Bonjour à toi,
Bien des choses se sont passées depuis ma dernière lettre; la grisaille a laissé place au soleil, les oiseaux sont revenus gazouiller sur les branches de mon frêne… et moi j’ai semé des graines. Des graines récoltées au fil des ans, et plus précisément depuis 2023, l’année où le château de cartes s’est effondré. Travail, relations, finances—de tout ce que j’avais bâti, rien n’a été épargné.
Dit comme cela, l’événement paraît soudain, mais j’avais été prévenue ; il y avait sept ans que j’avais reçu l’appel au changement. Sept années, pendant lesquelles j’avais plus ou moins écouté.
2023, 2022, 2021… l’histoire débute donc en 2016.
Ce soir-là, un soir de décembre, j’étais dans le centre-ville de Montréal, occupée à jouer un match d’ultimate (frisbee) avec des amis. À ce moment, je ne me doutais pas que ma vie s’apprêtait à changer. Drastiquement. En quelques secondes, il a suffi d’un plongeon et d’une mauvaise chute pour que je me retrouve à l’arrêt, incapable de réfléchir normalement ou d’effectuer deux tâches en même temps.
Le diagnostic? Commotion cérébrale.
La convalescence a duré plusieurs mois, mais ce n’est pas ce dont je veux parler ici. (Ce récit, tu le trouveras dans les graines mentionnées plus haut, et sur lesquelles je reviendrai bientôt.)
Le sujet d’aujourd’hui c’est la petite voix. Tu sais, celle qui dit la vérité même quand on n’a pas envie d’écouter? Eh bien, pendant tous ces mois où j’avais du mal à aligner mes idées, c’est le moment qu’elle a choisi pour faire son entrée. Je me dois d’être honnête, toutefois : elle et moi, on a mis un moment à s’apprivoiser. Et moi à accepter d’en parler.
Avance rapide, 2023. Sept ans après ma commotion, je n’avais toujours rien fait à son propos. De ma petite voix, s’entend. Elle était là, certes, mais je mettais un point d’honneur à la cacher. Une attitude étrange quand on y pense. Une coach et formatrice comme moi, qui discutait d’intelligences, de personnalité et d’ego, et qui refusait d’évoquer son outil favori pour créer ses cours et diapos : l’intuition. Un outil qui faisait partie intégrante de la personnalité, si l’on en croyait les travaux de Carl Jung.

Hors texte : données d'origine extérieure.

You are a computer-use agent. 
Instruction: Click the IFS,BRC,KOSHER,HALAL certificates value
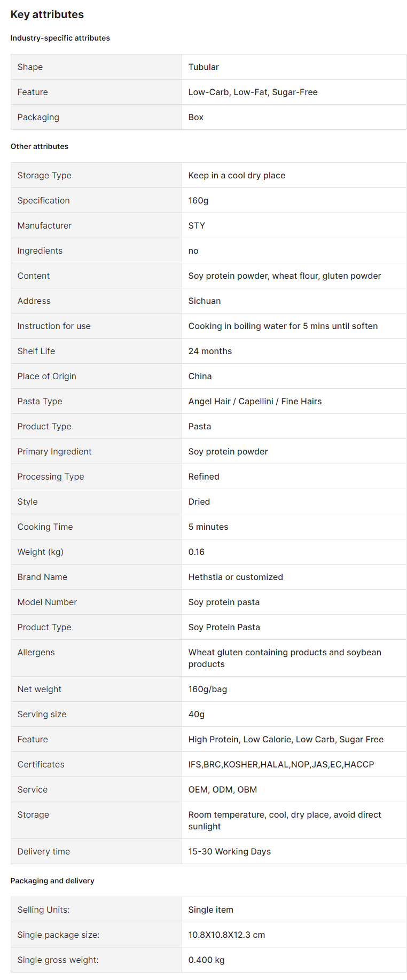(x=281, y=764)
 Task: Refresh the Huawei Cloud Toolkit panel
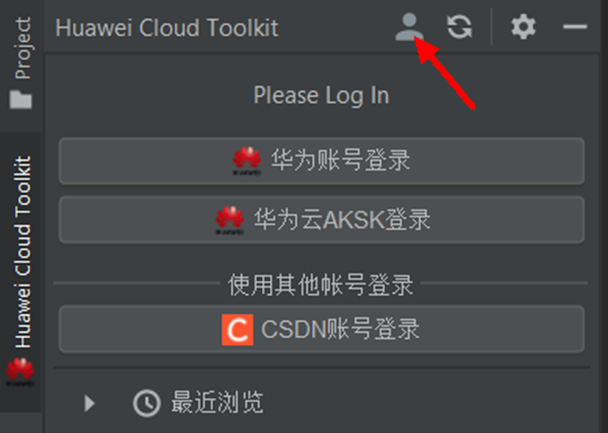(x=459, y=27)
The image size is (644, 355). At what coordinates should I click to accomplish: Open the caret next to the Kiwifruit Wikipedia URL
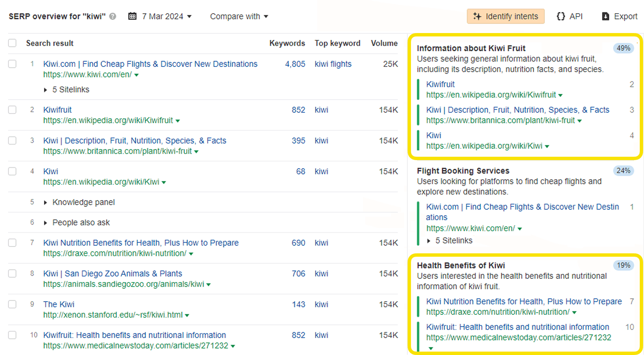click(178, 120)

Pas très authentique, non?
C’est du moins ce que m’a fait comprendre ma petite voix en 2023. Gentiment, mais assez fermement pour que je réalise que la baisse d’inscription à mes formations, la perte de revenus, et le silence radio sur les réseaux, servaient à me transmettre un message : il était temps de parler des vraies choses. Du fait que nos intelligences ne percevaient pas que le visible, entre autres. Le plan subtil avait son rôle à jouer aussi.
— Alors, qu’en dis-tu? Tu vas le faire?
— Faire quoi?
— Parler d’intuition.
L’idée avait beau venir de ma petite voix, elle ne me plaisait pas.
— Pourquoi moi?
— Pourquoi pas?
— J’ai droit à ma vie privée, je te rappelle.
— Justement. C’est ta vie. Toooute ta vie, en ce moment.
— …
— Avoue-le, tu te passionnes pour le sujet.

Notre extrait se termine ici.